We expect attacks on software supply chains and IT companies' customers to continue in 2023. Developers of IT solutions need to be vigilant about such non-tolerable events and provide effective protection measures. We recommend that developers regularly analyze their code for security vulnerabilities, thoroughly check third-party libraries used during development, and participate in bug bounty programs to promptly identify and fix any security issues in their products.
Rising attacks on blockchain projects
As predicted earlier, the interest of attackers in cryptocurrency exchanges and DeFi protocols significantly increased in 2022, with the number of attacks on blockchain projects more than doubling compared to 2021. In 78% of the incidents, attackers successfully managed to steal funds, resulting in damages in some cases amounting to several hundred million dollars. According to Chainalysis, the year 2022 witnessed the highest financial losses caused by cyberattacks targeting cryptocurrency companies, with a staggering $3.8 billion stolen. The most high-profile hacks include:
- Ronin sidechain ($617 million stolen).
- BSC Token Hub ($566 million stolen).
- Wormhole ($326 million stolen).
Attackers most commonly exploited smart contract vulnerabilities (78%), with flash loan attacks being the most popular. A flash loan attack occurs when a vulnerability in a specific platform's smart contract is exploited. The perpetrator borrows a large amount of funds that do not require collateral. The borrowed funds are then used to conduct transactions on the exchange, artificially inflating or deflating the value of cryptocurrencies. All actions are performed in a single transaction.
The number of attacks targeting owners of cryptocurrency assets has been increasing as well. Attackers spread messages on social networks and messengers about free giveaways of tokens and NFTs, urging users to transfer funds and promising a much greater return. Meanwhile, almost every stealer has already acquired the capability to steal the credentials of popular cryptocurrency wallets.

* _Problems to work on_:
1) According to the excerpt on cyberattacks, why should developers regularly analyze their code, check third-party libraries, and join bug bounty programs? Answer in one to three sentences.
2) Reproduce word for word the part of the excerpt on cyberattacks between "Rising attacks on" and "($617 million stolen).", inclusive.
The material that comes after the excerpt on cyberattacks is separate from it.

* _Data for analysis_:
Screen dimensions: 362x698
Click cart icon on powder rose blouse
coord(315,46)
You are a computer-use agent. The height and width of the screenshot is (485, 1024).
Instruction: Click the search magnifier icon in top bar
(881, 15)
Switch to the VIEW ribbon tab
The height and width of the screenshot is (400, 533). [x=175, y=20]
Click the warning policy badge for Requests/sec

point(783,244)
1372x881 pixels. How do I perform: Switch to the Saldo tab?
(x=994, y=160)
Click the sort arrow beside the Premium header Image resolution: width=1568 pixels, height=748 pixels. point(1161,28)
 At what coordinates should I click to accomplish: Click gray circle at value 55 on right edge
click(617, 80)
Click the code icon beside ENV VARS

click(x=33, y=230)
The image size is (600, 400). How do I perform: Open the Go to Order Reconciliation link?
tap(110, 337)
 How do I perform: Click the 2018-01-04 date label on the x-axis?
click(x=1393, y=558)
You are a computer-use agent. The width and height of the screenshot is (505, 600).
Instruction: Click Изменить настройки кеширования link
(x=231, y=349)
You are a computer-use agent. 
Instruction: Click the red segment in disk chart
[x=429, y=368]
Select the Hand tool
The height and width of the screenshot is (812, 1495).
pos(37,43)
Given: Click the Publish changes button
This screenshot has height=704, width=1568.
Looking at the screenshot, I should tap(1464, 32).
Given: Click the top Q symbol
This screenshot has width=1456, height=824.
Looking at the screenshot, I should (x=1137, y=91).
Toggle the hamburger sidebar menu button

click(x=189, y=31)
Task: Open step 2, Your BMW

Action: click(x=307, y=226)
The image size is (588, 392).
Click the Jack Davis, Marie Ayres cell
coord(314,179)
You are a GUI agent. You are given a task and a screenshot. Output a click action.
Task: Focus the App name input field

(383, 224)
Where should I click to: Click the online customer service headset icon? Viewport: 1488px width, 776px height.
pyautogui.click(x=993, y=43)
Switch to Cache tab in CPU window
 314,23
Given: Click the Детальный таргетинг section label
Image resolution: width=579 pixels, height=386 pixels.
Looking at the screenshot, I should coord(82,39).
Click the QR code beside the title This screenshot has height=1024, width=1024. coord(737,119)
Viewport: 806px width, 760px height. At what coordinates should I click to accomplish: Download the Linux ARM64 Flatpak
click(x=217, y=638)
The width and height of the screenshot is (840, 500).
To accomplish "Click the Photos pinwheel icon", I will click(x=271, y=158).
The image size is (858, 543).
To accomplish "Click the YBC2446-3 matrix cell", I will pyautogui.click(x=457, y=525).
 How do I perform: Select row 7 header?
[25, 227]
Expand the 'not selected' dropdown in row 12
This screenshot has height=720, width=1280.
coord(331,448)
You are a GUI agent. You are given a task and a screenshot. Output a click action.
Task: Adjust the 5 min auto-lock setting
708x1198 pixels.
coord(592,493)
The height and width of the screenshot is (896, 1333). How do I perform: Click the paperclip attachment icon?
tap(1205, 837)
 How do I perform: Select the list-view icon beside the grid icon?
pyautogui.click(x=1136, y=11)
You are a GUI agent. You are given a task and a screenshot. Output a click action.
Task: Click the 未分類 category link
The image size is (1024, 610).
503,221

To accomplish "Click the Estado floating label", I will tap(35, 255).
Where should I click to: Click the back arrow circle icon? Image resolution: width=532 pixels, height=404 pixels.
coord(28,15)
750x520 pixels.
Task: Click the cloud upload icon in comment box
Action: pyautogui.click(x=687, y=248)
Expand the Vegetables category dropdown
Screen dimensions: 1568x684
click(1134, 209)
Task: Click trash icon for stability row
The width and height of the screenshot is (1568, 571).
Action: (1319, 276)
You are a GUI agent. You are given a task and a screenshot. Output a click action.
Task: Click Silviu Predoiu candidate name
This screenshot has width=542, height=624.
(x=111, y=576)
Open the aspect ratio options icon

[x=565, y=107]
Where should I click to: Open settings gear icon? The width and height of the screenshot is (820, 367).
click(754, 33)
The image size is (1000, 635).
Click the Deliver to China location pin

* _Answers_:
1) Attacks on software supply chains and on IT companies' customers are expected to continue in 2023. The excerpt recommends these steps so developers can promptly identify and fix any security issues in their products.

2)
Rising attacks on blockchain projects
As predicted earlier, the interest of attackers in cryptocurrency exchanges and DeFi protocols significantly increased in 2022, with the number of attacks on blockchain projects more than doubling compared to 2021. In 78% of the incidents, attackers successfully managed to steal funds, resulting in damages in some cases amounting to several hundred million dollars. According to Chainalysis, the year 2022 witnessed the highest financial losses caused by cyberattacks targeting cryptocurrency companies, with a staggering $3.8 billion stolen. The most high-profile hacks include:
- Ronin sidechain ($617 million stolen).